Critical Thinking Skills

  • Approaching problems from multiple perspectives
  • Perceiving patterns and trends
  • Understanding components of complex problems
  • Integrating empirical and observational data
  • Seeking novel explanations to problems

Effective Communication Skills

  • Writing effectively
  • Reading critically
  • Conveying complex information
  • Listening emphatically
  • Presenting research findings
  • Understanding human relationships
  • Appreciating diversity
  • Identifying cultural/social determinants of behavior

Research Skills

  • Applying theoretical approaches to research problems
  • Reviewing research literature
  • Developing hypotheses
  • Collecting data
  • Conducting statistical analysis
  • Evaluating evidence
  • Working with research participants

Social and Cultural Relations Skills

  • Understanding and appreciating human relationships between groups and individuals
  • Identifying cultural/social forces

You can use the examples above, and experiences from classes or research projects to enhance your resume. Try plugging in some of your experiences or skills gained into this formula: Accomplished (X) as measured by (Y) by doing (Z).

Sample Resume Class 1, Georgetown University, Washington, D.C.
Member of Class, taught by Prof. ____

  • Explored a range of topics on human social life including social influence, social roles and public behavior, inferences about others, and interpersonal relations and groups in PSYC 140 Social Psychology course.
  • Investigated emotional processes, contemporary theories of emotions, methodological issues associated with the study of emotion in diverse populations, and the role of emotions in mental disorders through discussions, watching and discussing video case studies, and other class exercises in PSYC 341 Emotions & Psychopathology course.
  • Designed a research study centered on (insert topic), analyzed and interpreted data, and reported on results in PSYC 002 Research Methods course and found that (insert research results).
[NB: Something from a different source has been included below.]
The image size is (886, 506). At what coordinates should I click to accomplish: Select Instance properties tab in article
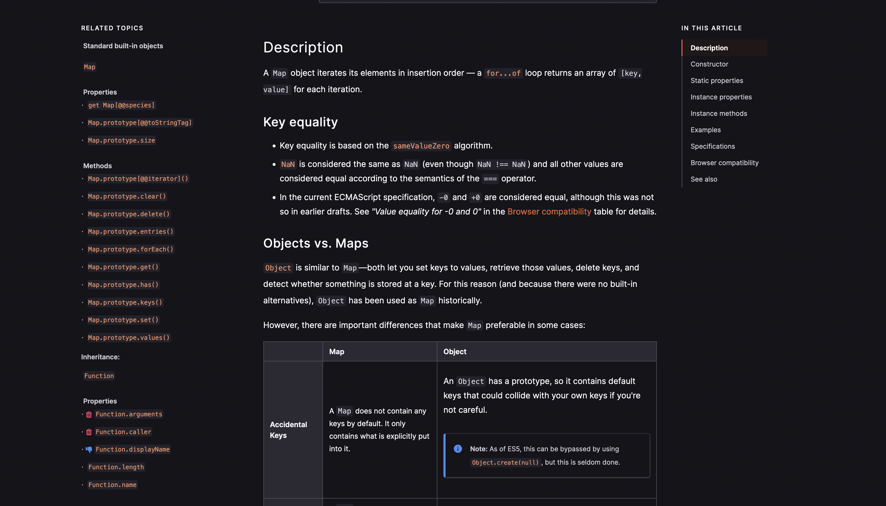tap(721, 97)
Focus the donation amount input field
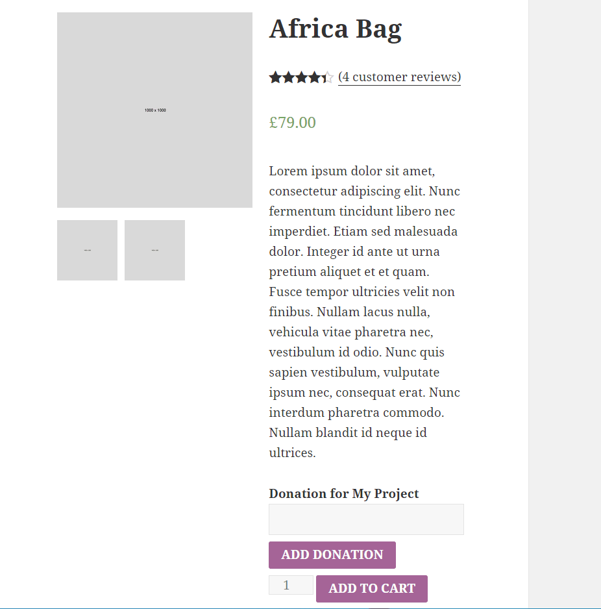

Georgetown Alumni have taken their psychology degree across multiple different industries and have applied the skills they learned in psychology across multiple disciplines. 

Additional information about these outcomes can be found in Cawley’s Post Graduation Outcome Report

“The Psychology Department is tight-knit and has plenty of opportunities to do research, including semester-long research opportunities for class credit. At many schools, Psychology is one of the most popular majors, but at Georgetown there are not as many students who major in it. I found that the benefits of this were small class size and ability to get to know the professors well.” – 2019 Georgetown College Graduate, Psychology

“A huge factor in learning how to think critically about myself and the type of life I want to live came from first learning how, why, and what I think/feel. By majoring in Psychology, I was able to explore a few different realms of psychology through coursework before deciding on a particular concentration. Also, because psychology is so multifaceted, there are a lot of opportunities to apply the curriculum to many real-world contexts beyond research and teaching.” – 2020 Georgetown College Graduate, Psychology

“What I enjoyed most about psychology was how applicable the course content was to my life — in that many concepts I learned were things that went on in my own head and life, so I learned a lot about myself while learning the discipline. I also engaged with some amazing professors along the way and, despite it being a decently-sized major, I was able to develop close, supportive relationships with them.” – 2020 Georgetown College Graduate, Psychology

“My major has impacted how I interact with patients and other people. I have a solid foundation of knowledge about social and cognitive psychology and better understand how and why people act and think the way they do. I also have knowledge about child development, psychological disorders, and neuroscience that I will no doubt use in my future career as a physician. Psychology is relevant in medicine, as well as just about any career you could choose.” – 2019 Georgetown College Graduate, Psychology

“Being a Psychology major opened up doors for me to assist with research in the department. I loved the research opportunity I had in Vaidya Lab for 2 years. I learned so much about the scientific process of conducting a study, as well as what the day-to-day of doing research looked like. I was introduced to the field of cognitive neuroscience, something I had never been exposed to before, and was taught by one of the best in the field.”  – 2019 Georgetown College Graduate, Psychology

Helpful Keywords to Improve Searches
There are lots of ways to find good keywords to help your job or internship search process, or even just to learn more about the types of jobs you can do within a specific major. One way to explore this is by checking out the job search tool on Google. 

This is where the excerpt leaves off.